BEGIN Records shown

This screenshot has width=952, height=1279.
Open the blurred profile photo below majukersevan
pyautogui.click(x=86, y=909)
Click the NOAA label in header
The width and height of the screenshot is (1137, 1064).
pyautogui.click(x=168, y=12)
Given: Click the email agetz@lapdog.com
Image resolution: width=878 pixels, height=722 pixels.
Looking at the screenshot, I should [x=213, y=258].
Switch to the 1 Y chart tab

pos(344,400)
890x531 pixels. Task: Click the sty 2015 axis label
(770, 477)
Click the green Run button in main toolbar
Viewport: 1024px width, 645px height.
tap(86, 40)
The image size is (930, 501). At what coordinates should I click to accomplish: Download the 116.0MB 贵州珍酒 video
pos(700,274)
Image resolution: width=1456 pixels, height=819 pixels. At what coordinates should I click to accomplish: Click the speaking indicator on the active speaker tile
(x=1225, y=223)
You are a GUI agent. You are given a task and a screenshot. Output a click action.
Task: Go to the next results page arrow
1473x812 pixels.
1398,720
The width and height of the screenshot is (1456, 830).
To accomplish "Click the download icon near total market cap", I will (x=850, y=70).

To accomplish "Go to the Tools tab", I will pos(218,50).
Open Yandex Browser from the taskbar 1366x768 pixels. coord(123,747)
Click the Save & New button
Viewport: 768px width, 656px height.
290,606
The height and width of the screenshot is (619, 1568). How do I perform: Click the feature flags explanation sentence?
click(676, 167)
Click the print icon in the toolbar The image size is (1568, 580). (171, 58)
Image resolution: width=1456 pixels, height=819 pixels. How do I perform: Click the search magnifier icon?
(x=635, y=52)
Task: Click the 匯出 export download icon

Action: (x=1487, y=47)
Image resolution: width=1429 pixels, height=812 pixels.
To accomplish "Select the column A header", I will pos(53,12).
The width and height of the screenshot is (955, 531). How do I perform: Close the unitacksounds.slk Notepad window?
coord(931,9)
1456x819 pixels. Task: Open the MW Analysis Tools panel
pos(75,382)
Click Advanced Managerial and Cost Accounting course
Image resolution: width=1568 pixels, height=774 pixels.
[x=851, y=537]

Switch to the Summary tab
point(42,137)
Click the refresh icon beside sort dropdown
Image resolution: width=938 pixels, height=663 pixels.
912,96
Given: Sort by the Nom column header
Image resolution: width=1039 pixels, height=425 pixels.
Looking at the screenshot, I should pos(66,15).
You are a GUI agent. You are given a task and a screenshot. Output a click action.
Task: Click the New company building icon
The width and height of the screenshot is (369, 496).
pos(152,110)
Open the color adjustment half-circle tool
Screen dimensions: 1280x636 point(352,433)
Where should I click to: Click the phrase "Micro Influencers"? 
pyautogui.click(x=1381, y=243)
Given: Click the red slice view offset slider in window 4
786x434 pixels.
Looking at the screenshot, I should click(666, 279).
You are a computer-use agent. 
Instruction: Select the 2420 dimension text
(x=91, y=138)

END Records shown

Task to carry out:
Transcribe every record verbatim.

Output of the task:
This screenshot has width=952, height=1279.
Open the blurred profile photo below majukersevan
pyautogui.click(x=86, y=909)
Click the NOAA label in header
The width and height of the screenshot is (1137, 1064).
pyautogui.click(x=168, y=12)
Given: Click the email agetz@lapdog.com
Image resolution: width=878 pixels, height=722 pixels.
Looking at the screenshot, I should [x=213, y=258].
Switch to the 1 Y chart tab

pos(344,400)
890x531 pixels. Task: Click the sty 2015 axis label
(770, 477)
Click the green Run button in main toolbar
Viewport: 1024px width, 645px height.
tap(86, 40)
The image size is (930, 501). At what coordinates should I click to accomplish: Download the 116.0MB 贵州珍酒 video
pos(700,274)
Image resolution: width=1456 pixels, height=819 pixels. At what coordinates should I click to accomplish: Click the speaking indicator on the active speaker tile
(x=1225, y=223)
You are a GUI agent. You are given a task and a screenshot. Output a click action.
Task: Go to the next results page arrow
1473x812 pixels.
1398,720
The width and height of the screenshot is (1456, 830).
To accomplish "Click the download icon near total market cap", I will (x=850, y=70).

To accomplish "Go to the Tools tab", I will pos(218,50).
Open Yandex Browser from the taskbar 1366x768 pixels. coord(123,747)
Click the Save & New button
Viewport: 768px width, 656px height.
290,606
The height and width of the screenshot is (619, 1568). How do I perform: Click the feature flags explanation sentence?
click(676, 167)
Click the print icon in the toolbar The image size is (1568, 580). (171, 58)
Image resolution: width=1456 pixels, height=819 pixels. How do I perform: Click the search magnifier icon?
(x=635, y=52)
Task: Click the 匯出 export download icon

Action: (x=1487, y=47)
Image resolution: width=1429 pixels, height=812 pixels.
To accomplish "Select the column A header", I will pos(53,12).
The width and height of the screenshot is (955, 531). How do I perform: Close the unitacksounds.slk Notepad window?
coord(931,9)
1456x819 pixels. Task: Open the MW Analysis Tools panel
pos(75,382)
Click Advanced Managerial and Cost Accounting course
Image resolution: width=1568 pixels, height=774 pixels.
[x=851, y=537]

Switch to the Summary tab
point(42,137)
Click the refresh icon beside sort dropdown
Image resolution: width=938 pixels, height=663 pixels.
912,96
Given: Sort by the Nom column header
Image resolution: width=1039 pixels, height=425 pixels.
Looking at the screenshot, I should pos(66,15).
You are a GUI agent. You are given a task and a screenshot. Output a click action.
Task: Click the New company building icon
The width and height of the screenshot is (369, 496).
pos(152,110)
Open the color adjustment half-circle tool
Screen dimensions: 1280x636 point(352,433)
Where should I click to: Click the phrase "Micro Influencers"? 
pyautogui.click(x=1381, y=243)
Given: Click the red slice view offset slider in window 4
786x434 pixels.
Looking at the screenshot, I should click(666, 279).
You are a computer-use agent. 
Instruction: Select the 2420 dimension text
(x=91, y=138)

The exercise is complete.